Data extract —
BEGIN
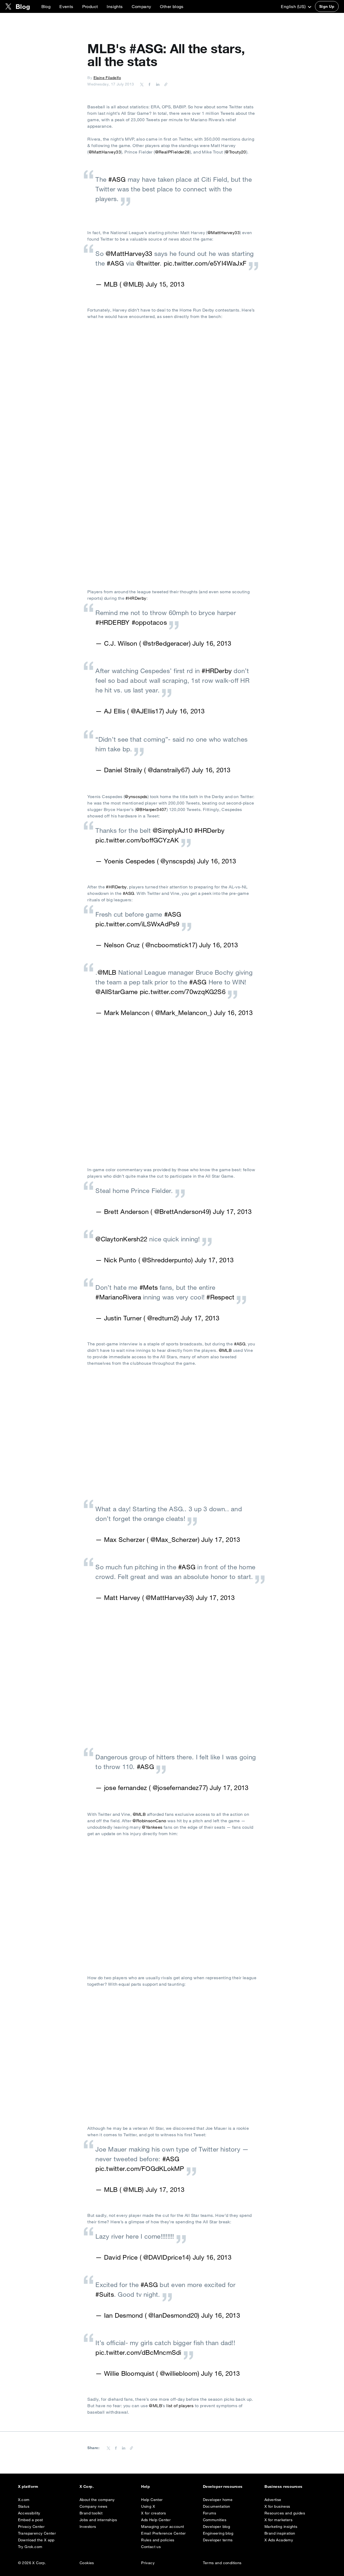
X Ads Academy (278, 2540)
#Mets (148, 1287)
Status (23, 2506)
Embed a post (30, 2519)
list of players (180, 2405)
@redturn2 (162, 1318)
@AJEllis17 (146, 711)
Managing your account (162, 2526)
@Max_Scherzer (174, 1539)
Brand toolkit (91, 2513)
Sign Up (326, 6)
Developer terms (218, 2540)
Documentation (216, 2506)
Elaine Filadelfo (107, 77)
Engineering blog (218, 2533)
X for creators (153, 2513)
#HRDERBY (112, 622)
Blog (46, 6)
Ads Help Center (156, 2519)
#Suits (104, 2294)
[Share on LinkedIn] (157, 84)
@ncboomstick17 (170, 945)
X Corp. (87, 2486)
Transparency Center (37, 2533)
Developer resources (223, 2486)
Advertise (272, 2499)
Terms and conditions (222, 2562)
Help (145, 2486)
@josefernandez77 (179, 1788)
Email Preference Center (163, 2533)
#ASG (117, 179)
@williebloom (179, 2373)
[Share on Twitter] (142, 84)
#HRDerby (136, 598)
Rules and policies (157, 2540)
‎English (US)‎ (294, 6)
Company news (94, 2506)
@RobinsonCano (149, 1820)
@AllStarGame (116, 992)
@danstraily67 (168, 770)
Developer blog (216, 2526)
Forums (209, 2513)
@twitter (148, 263)
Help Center (152, 2499)
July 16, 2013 (211, 643)
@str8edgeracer (166, 643)
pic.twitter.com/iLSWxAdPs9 (137, 924)
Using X (148, 2506)
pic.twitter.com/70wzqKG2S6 (182, 992)
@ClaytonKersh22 (121, 1239)
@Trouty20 (235, 152)
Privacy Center (31, 2526)
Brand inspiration (279, 2533)
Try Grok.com (30, 2546)
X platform (28, 2486)
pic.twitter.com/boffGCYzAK (137, 840)
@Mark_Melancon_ (182, 1013)
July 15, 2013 (165, 284)
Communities (214, 2519)
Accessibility (29, 2513)
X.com (24, 2499)
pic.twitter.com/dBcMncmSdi (138, 2352)
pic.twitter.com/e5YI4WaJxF (205, 263)
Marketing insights (280, 2526)
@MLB (132, 284)
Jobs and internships (98, 2519)
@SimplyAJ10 (172, 830)
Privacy (148, 2562)
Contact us (151, 2546)
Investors (88, 2526)
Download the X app (36, 2540)
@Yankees (152, 1827)
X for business (277, 2506)
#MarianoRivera (118, 1297)
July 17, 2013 (232, 1211)
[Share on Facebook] (149, 84)
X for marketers (278, 2519)
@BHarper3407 (151, 809)
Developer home (218, 2499)
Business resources (283, 2486)
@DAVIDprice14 (166, 2257)
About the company (97, 2499)
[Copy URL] (164, 84)
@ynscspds (136, 796)
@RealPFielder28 (172, 152)
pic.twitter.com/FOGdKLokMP (139, 2168)
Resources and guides (284, 2513)
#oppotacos (149, 622)
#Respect (220, 1297)
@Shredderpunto (166, 1260)
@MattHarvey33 (105, 152)
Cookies (87, 2562)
END
Task to complete —
Reproduce, exactly as they stand in the data above, the lines from the one that holds "#HRDERBY (112, 622)" to the one that holds "Help Center (152, 2499)", inclusive.

Task solution —
#HRDERBY (112, 622)
Blog (46, 6)
Ads Help Center (156, 2519)
#Suits (104, 2294)
[Share on LinkedIn] (157, 84)
@ncboomstick17 (170, 945)
X Corp. (87, 2486)
Transparency Center (37, 2533)
Developer resources (223, 2486)
Advertise (272, 2499)
Terms and conditions (222, 2562)
Help (145, 2486)
@josefernandez77 (179, 1788)
Email Preference Center (163, 2533)
#ASG (117, 179)
@williebloom (179, 2373)
[Share on Twitter] (142, 84)
#HRDerby (136, 598)
Rules and policies (157, 2540)
‎English (US)‎ (294, 6)
Company news (94, 2506)
@RobinsonCano (149, 1820)
@AllStarGame (116, 992)
@danstraily67 (168, 770)
Developer blog (216, 2526)
Forums (209, 2513)
@twitter (148, 263)
Help Center (152, 2499)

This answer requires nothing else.